Soils underlain by loess tend to be excessively drained. The fine grains weather rapidly due to their large surface area, making soils derived from loess rich. A theory says that the fertility of loess soils is due largely to cation exchange capacity (the ability of plants to absorb nutrients from the soil) and porosity (the air-filled space in the soil). The fertility of loess is not due to organic matter content, which tends to be rather low, unlike tropical soils which derive their fertility almost wholly from organic matter.
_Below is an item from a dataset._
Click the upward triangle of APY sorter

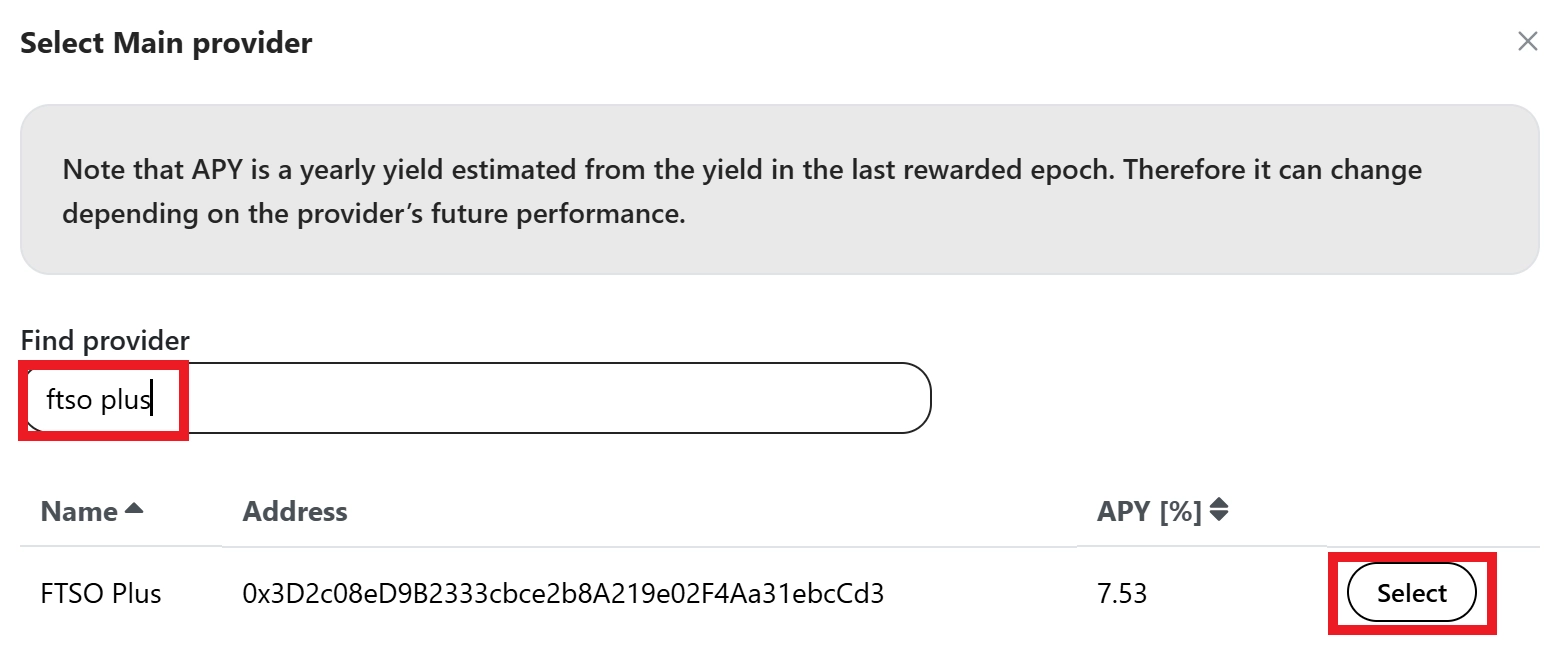[x=1218, y=504]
Even well managed loess farmland can experience dramatic erosion of well over 2.5 kg /m2 per year. In China the loess deposits which give the Yellow River its color have been farmed and have produced phenomenal yields for over one thousand years. Winds pick up loess particles contributing to the Asian Dust pollution problem. The largest deposit of loess in the United States which is the Loess Hills along the border of Iowa and Nebraska, has survived intensive farming and poor farming practices. For almost 150 years, this loess deposit was farmed with mouldboard ploughs and tilled in the fall, both intensely erosive practices. At times it suffered erosion rates of over 10 kilograms per square meter per year. Today this loess deposit is worked as low till or no till in all areas and is aggressively terraced.
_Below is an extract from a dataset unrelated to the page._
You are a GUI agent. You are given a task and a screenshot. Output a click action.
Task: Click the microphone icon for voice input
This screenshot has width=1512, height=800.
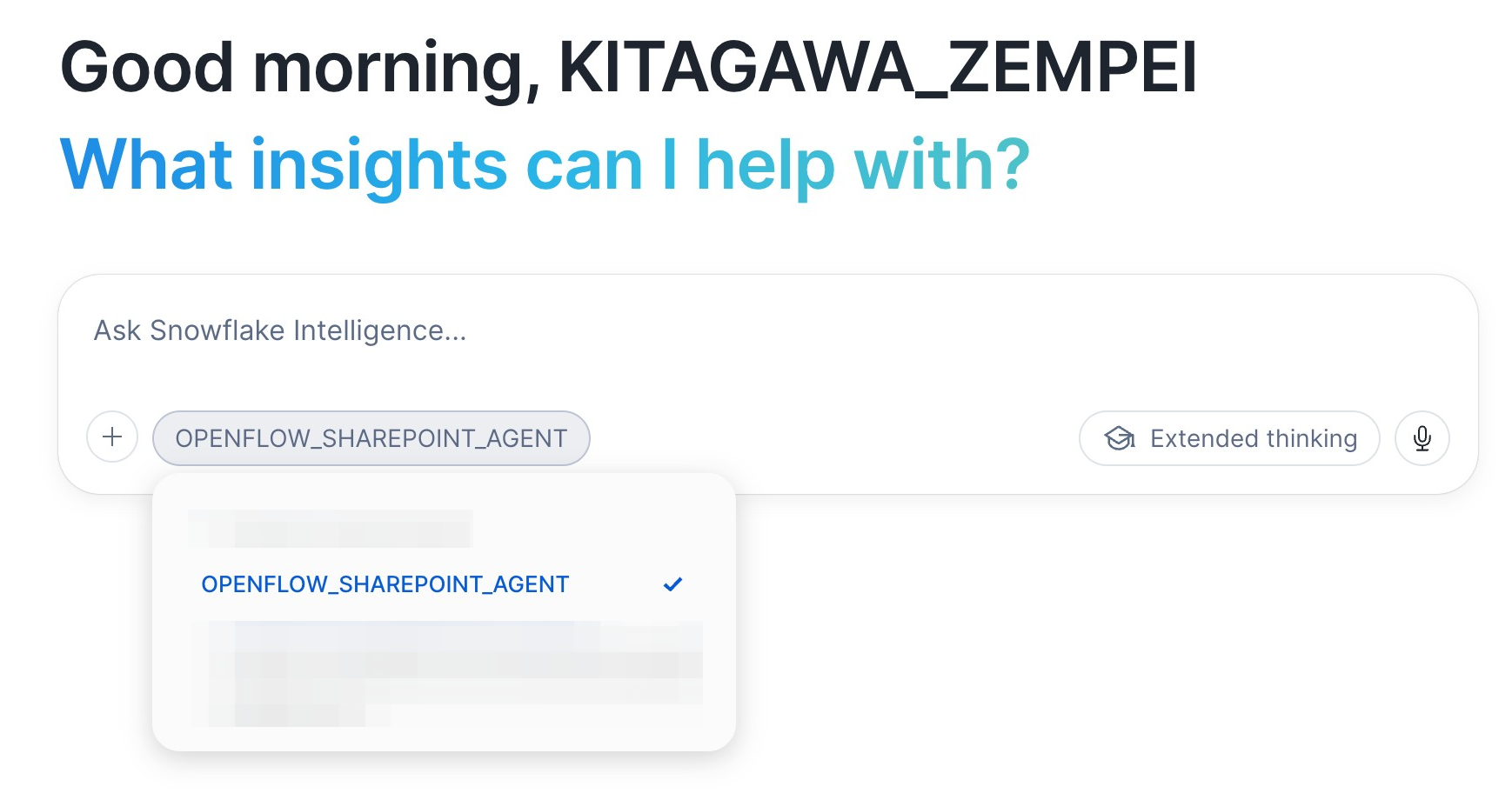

Large areas of loess deposits and soils

Central Asia 
An area of multiple loess deposits spans from southern Tajikistan up to Almaty, Kazakhstan.

East Asia

China
The Loess Plateau (), also known as the Huangtu Plateau, is a plateau that covers an area of some 640,000 km2 around the upper and middle reaches of China's Yellow River. The Yellow River was so named because the loess forming its banks gave a yellowish tint to the water. The soil of this region has been called the "most highly erodible soil on earth". The Loess Plateau and its dusty soil cover almost all of Shanxi, Shaanxi, and Gansu provinces; the Ningxia Hui Autonomous Region, and parts of others.

Europe 
Loess deposits of varying thickness (decimeter to several tens of meters) are widely distributed over the European continent. The northern European loess belt stretches from southern England and northern France to Germany, Poland and the southern Ukraine and deposits are characterized by strong influences of periglacial conditions. South-eastern European loess is mainly deposited in plateau-like situations in the Danube basins, likely derived from the Danube River system. In south-western Europe, relocated loess derivatives are mostly restricted to the Ebro Valley and central Spain.

North America

United States

The Loess Hills of Iowa owe their fertility to the prairie topsoils built by 10,000 years of post-glacial accumulation of organic-rich humus as a consequence of a persistent grassland biome. When the valuable A-horizon topsoil is eroded or degraded, the underlying loess soil is infertile, and requires the addition of fertilizer in order to support agriculture.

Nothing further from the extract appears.